Cancer Genetics

The goal of the Cancer Genetics Program is to go beyond the standard genotype-phenotype correlation toward understanding cross talk between genes and non-genetic influences on genes. Genes do not act in isolation and these types of interactions impact the resulting phenotype with profound implications in human cancer.

Highlights of research by Program investigators include

• Jason Lieb’s development of method to fractionate chromatin from the yeast Saccharomyces cerevisiae into functionally distinct genomic regions. Such a method will be applicable to mammalian cells and it has the potential to be an extremely powerful new diagnostic /prognostic clinical tool.
• Chuck Perou has demonstrated that gene expression-defined cancer subtypes are predictive of overall patient survival and relapse-free survival in his cohort of patients as well as in independent cohorts.
• David Threadgill has focused on identification of modifiers of Egf receptor activity that may be useful for identifying patients that will not respond to anti-Egfr therapy. This work has lead to the development of a translational project for the GI SPORE application to investigate variation in response to Egfr inhibition.
• Dr. Terry Magnuson leads the Program and he has made significant contributions in the area of chromatin remodeling and epigenetics as well as novel approaches for functional genomics.
• The mouse models of human cancer group, led by Terry Van Dyke, has created many opportunities for those studying cancer etiology and therapy.

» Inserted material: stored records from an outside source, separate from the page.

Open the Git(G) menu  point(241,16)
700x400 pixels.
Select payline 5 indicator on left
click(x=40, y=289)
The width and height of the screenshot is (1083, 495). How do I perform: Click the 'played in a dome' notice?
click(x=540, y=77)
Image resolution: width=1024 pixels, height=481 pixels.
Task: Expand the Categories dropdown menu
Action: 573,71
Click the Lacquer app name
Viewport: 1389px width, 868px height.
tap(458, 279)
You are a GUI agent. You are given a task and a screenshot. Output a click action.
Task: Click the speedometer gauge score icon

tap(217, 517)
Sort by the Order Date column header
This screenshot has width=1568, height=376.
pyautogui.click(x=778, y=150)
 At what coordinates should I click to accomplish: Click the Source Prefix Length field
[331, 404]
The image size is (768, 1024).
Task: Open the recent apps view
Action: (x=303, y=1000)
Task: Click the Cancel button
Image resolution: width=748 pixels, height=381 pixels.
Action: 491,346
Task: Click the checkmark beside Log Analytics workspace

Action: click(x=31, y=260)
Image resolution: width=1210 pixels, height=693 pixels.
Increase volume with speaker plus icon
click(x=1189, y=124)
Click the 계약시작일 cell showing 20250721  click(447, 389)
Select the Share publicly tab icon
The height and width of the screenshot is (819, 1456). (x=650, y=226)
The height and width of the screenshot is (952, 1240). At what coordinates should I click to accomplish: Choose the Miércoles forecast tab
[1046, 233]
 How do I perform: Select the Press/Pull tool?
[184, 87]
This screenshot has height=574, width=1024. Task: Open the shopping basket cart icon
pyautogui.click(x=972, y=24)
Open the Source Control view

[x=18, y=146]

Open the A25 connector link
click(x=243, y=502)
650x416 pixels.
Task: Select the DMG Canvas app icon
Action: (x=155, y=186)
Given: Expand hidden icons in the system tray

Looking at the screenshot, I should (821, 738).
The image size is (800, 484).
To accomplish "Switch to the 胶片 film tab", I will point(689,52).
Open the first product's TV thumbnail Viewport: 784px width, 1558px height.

Recent recruitment in statistical and human genetics, as well as computational approaches, are expanding the scope of the program, particularly its impact on the population and clinical sciences. The recruitment and program leadership of core facility development and enlargement is providing additional opportunities for collaboration and participation in high priority NCI initiatives, e.g., systems biology and caBIG. In 2003, the 22 program faculty investigators have 51 grants and $10.3 million in total extramural support. Peer-reviewed research funding totals 44 grants and $9.8 million, including 17 grants ($4.1 million) from the National Cancer Institute.

Recognizing that individuals differ in their susceptibility to cancer based upon polymorphic differences in low penetrance cancer genes and that cancers progress because of accumulation of multiple genetic abnormalities, the Cancer Genetics Program Faculty have outlined five future strategic goals:

1. High penetrance cancer genes in model systems,
2. Loss of genome integrity that can lead to uncontrolled cell growth, invasion and metastasis,
3. Epigenetics and the involvement of chromatin organization in regulation of DNA metabolism,
4. Development of genome-wide strategies that depend on statistical tools to gather genome information, and
5. Quantitative genetics to identify modifier genes and gene networks.